-- Task description --
From the entries below, copy every line holding the word "screenshot".

-- Provided data --
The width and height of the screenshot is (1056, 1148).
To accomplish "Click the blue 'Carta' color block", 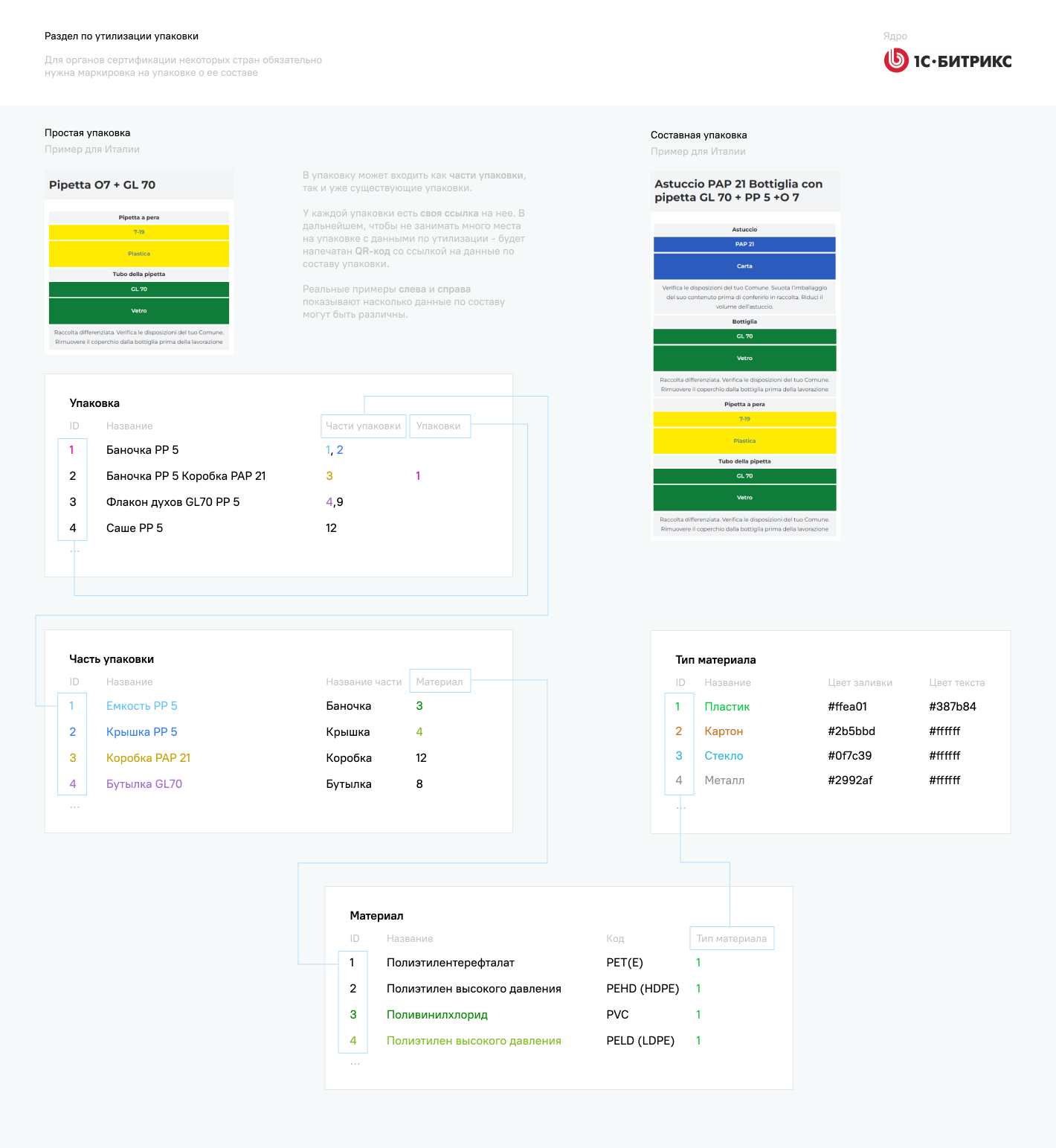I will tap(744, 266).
* * *
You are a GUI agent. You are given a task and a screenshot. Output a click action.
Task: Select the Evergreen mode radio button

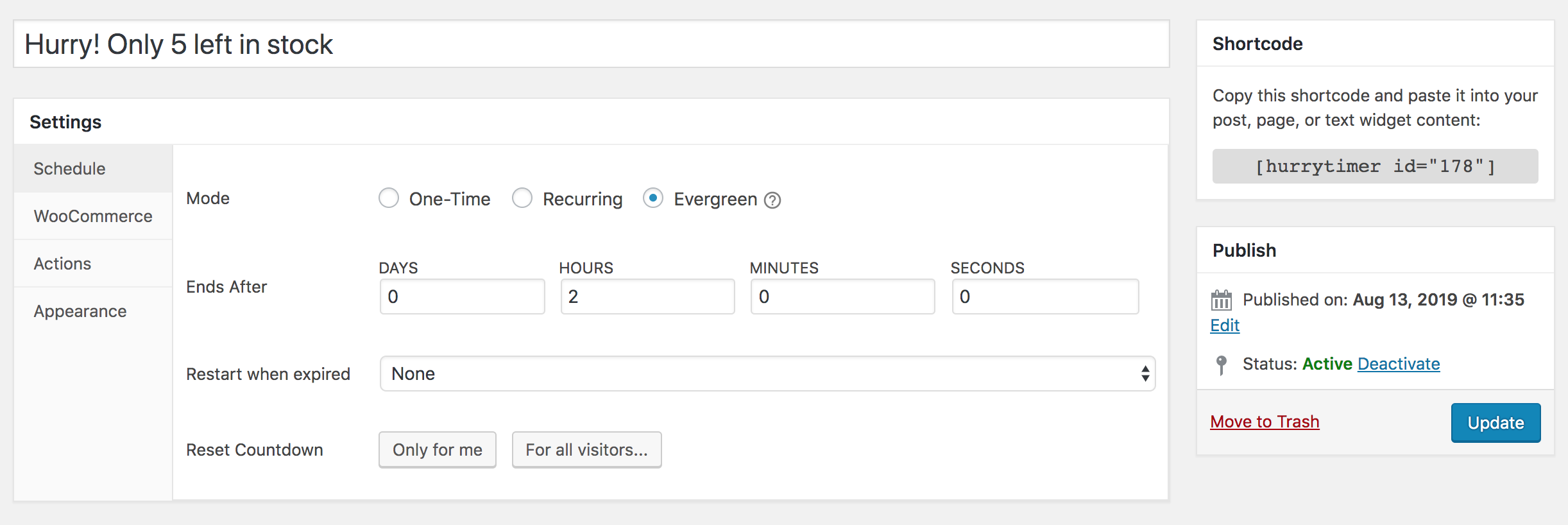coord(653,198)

-- Written answer --
The width and height of the screenshot is (1056, 1148).
You are a GUI agent. You are given a task and a screenshot. Output a click action.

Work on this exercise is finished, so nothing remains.